Big data includes large registries, patient communities such as Patients Like Me and Big White Wall, and patient-powered research networks such as the Patient Centered Outcomes Research Network (PCORnet). The PCORnet includes the Mood Patient Powered Research Network, whose goal is to transform the lives of people with mood disorders by collaboration, to conduct prospective comparative effectiveness trials embedded within routine care, to collect clinically useful data on patient-reported outcomes and by integrating electronic medical records, and to have at least 50 000 patient-partners nationwide.

Therapeutic apps and websites are a growing field, and include MoodGym from Australia; Pacifica, which is a premanagement tool for mindfulness and CBT; and NowMeansNow, which is for people who are suicidal.

In addition to approved antidepressants, every medication used for bipolar disorder has been repurposed. Ketamine use has risen in the absence of actual data. Riluzole is an amyotrophic lateral sclerosis drug that is under study for mood disorders and is being used off-label for very refractory patients.

Transcranial near-infrared light passes through the skull and stimulates mitochondria to provide photons to cytochrome c oxidase. It is anti-inflammatory and extremely neuroprotective, with initial data showing improvement over time [Schiffer F et al. Behav Brain Funct. 2009].

Another treatment option being explored is low-frequency magnetic stimulation, which is noninvasive, has positive effects on mood disorders, and may also affect the mitochondrial electron transport chain [Rohan ML et al. Biol Psychiatry. 2014].

Peroxisome proliferator-activated receptors (PPARs) and the associated protein, PGC-1 alpha, which is very involved in metabolism, switch genes on and off and are highly neural-protective. The thiazolidinedione antidiabetic drugs stimulate genes to make PPARs. Pioglitazone was associated with improvement in depressive symptoms and reduced cardiometabolic risk in patients with bipolar disorder and metabolic syndrome/insulin resistance [Kemp DE et al. CNS Drugs. 2014].

Advances in Personality Disorders

Connecting all components, from the molecular level to the individual level, is critical in transforming diagnosis of personality disorders, which are prevalent and disabling, said John M. Oldham, MD, The Menninger Clinic, Baylor College of Medicine, Houston, Texas, USA.

The Alternative Personality Disorder Model is in section 3 of the DSM-V. Retaining the DSM-IV classification and placing this alternative model in a separate section of the DSM-V has been criticized as failure to move the science forward [Tyrer P et al.
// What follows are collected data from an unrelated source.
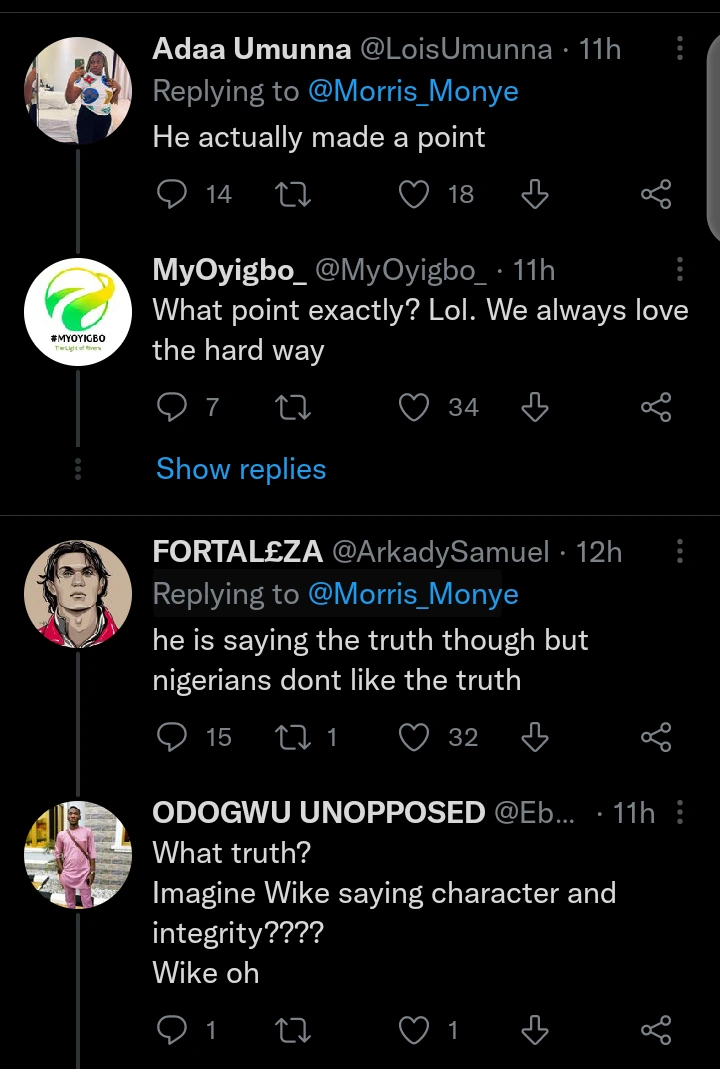The height and width of the screenshot is (1069, 720).
Task: Open more options on MyOyigbo_ tweet
Action: coord(680,269)
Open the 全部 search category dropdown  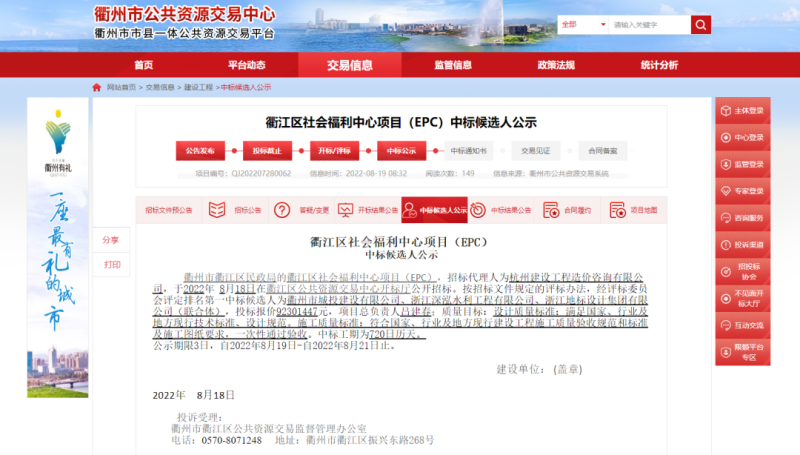[x=581, y=24]

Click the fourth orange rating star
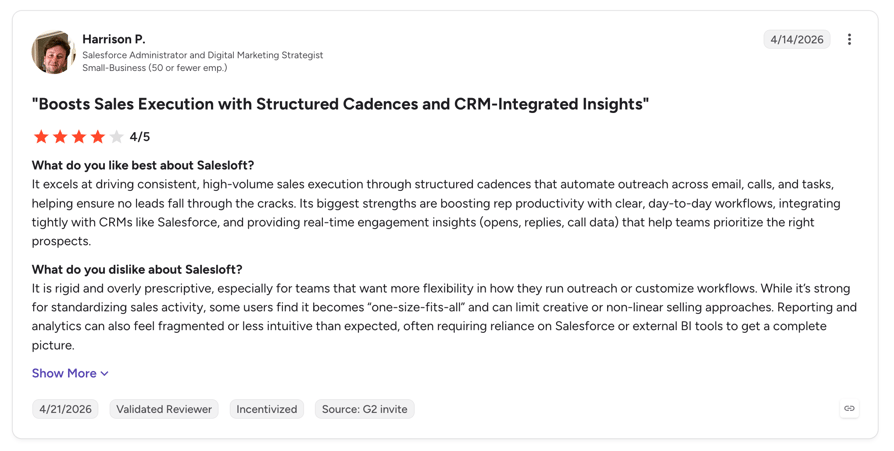tap(97, 137)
Lancet. 2015]. A diagnosis using this alternative model has a 43% reduction in the number of items to measure in the DSM-V compared with the DSM-IV, said Dr Oldham. The alternative model in the DSM-V converges with both the proposed definition of personality disorder for the International Classification of Diseases 11th Revision (ICD-11) and the research domain criteria of the National Institute of Mental Health.

Personality disorders are at least moderately heritable, and a shared genetic risk factor may exist. One possibility is that the general factor is the core underlying biological vulnerability for personality disorder [Sharp C et al. J Abnorm Psychol. 2015].
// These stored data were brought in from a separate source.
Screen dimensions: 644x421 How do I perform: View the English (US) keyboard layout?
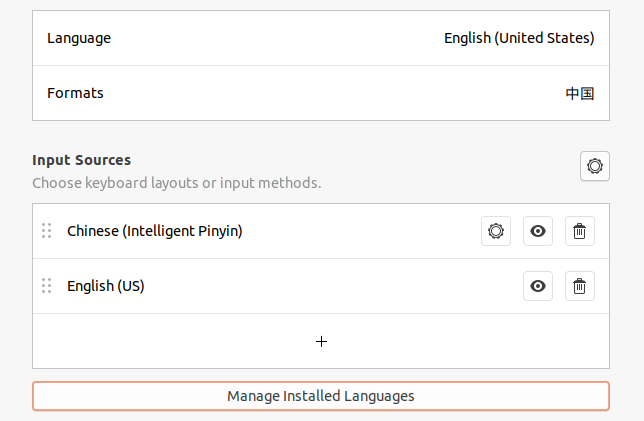pos(538,286)
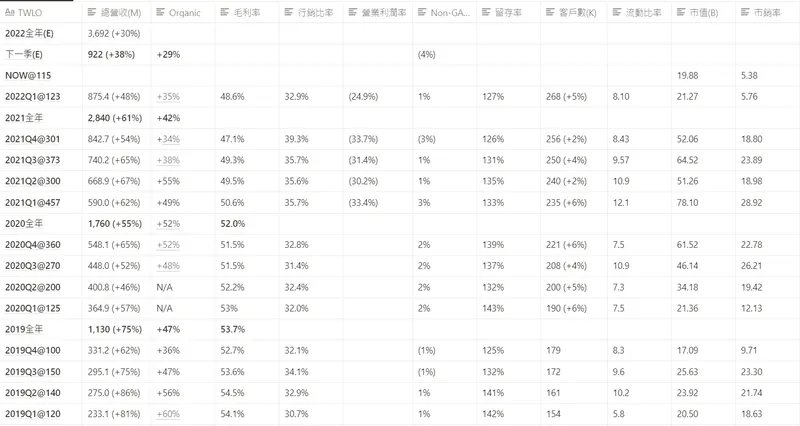Click the property icon beside 行銷比率
This screenshot has width=800, height=426.
point(290,12)
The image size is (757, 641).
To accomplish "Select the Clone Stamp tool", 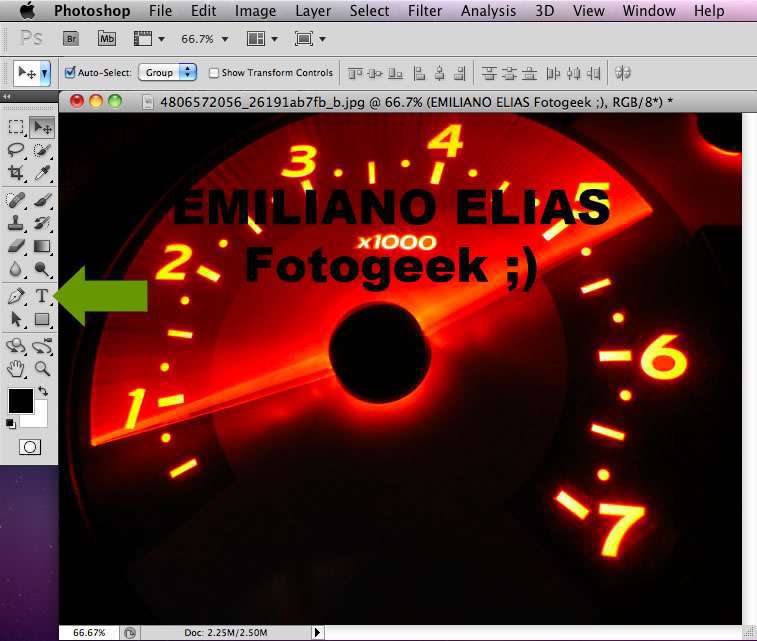I will coord(16,223).
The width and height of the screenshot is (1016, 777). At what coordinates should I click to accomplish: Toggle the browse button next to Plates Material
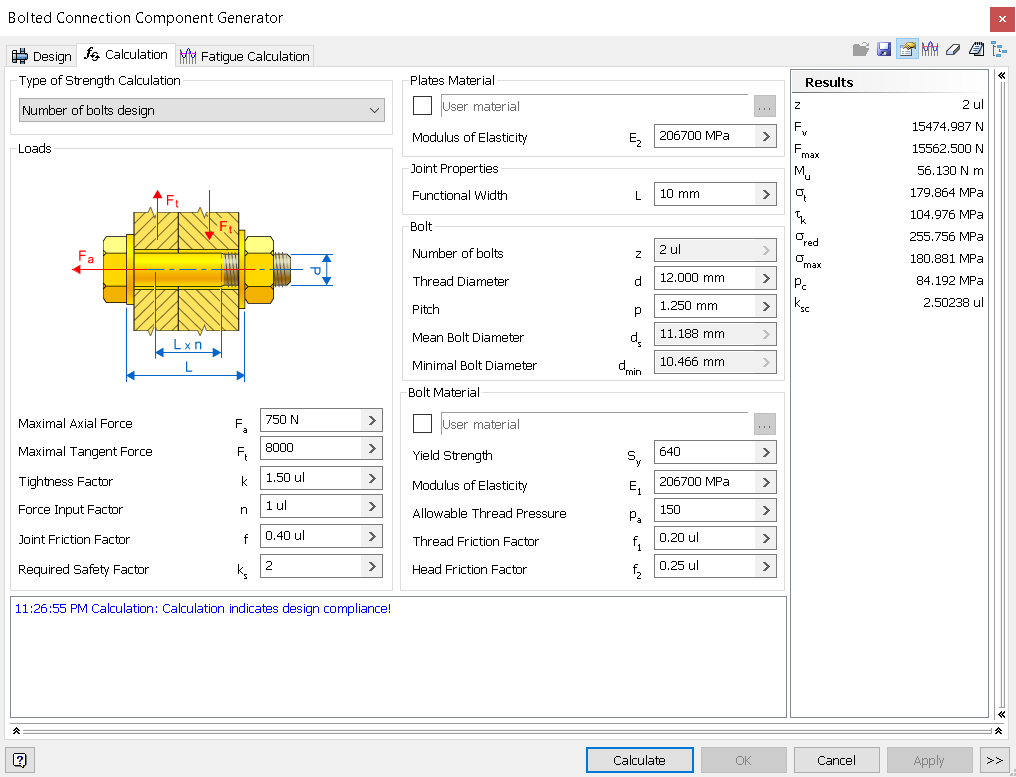[764, 105]
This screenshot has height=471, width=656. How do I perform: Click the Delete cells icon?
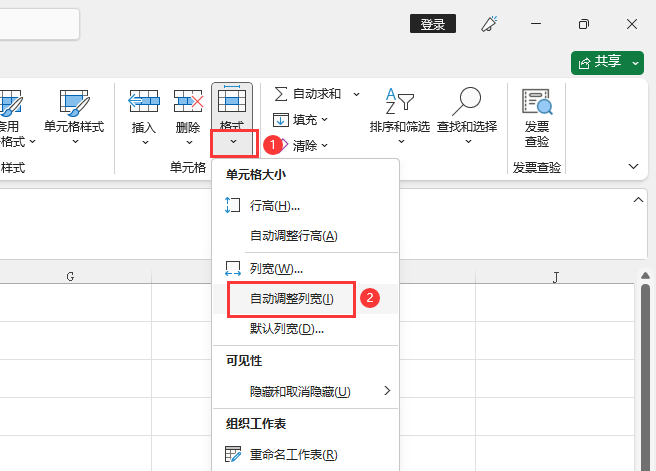pos(188,102)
The prefrontal cortex of patients with borderline personality disorder (BPD) seems to have pathology and weakness in regard to inhibitory control over the amygdala, which is normally important for downregulating and controlling emotions. BPD patients have a profound incapacity to maintain cooperation and an impaired ability to repair broken cooperation [King-Casas B et al. Science. 2008]. Patients with BPD are often unable to perceive social gestures. Responses of patients with BPD to oxytocin may make them less able to trust [Bartz J et al. Soc Cogn Affect Neurosci. 2011]. The opioid system is also dysregulated in patients with BPD, and emotional regulation may be enhanced by self-injury [Niedtfeld I et al. PLoS One. 2012].

The core treatment for personality disorders is psychotherapy, with pharmacotherapy being adjunctive and symptom-targeted but not a primary treatment, stated Dr Oldham. Practice guidelines for BPD from a number of countries agree on this approach.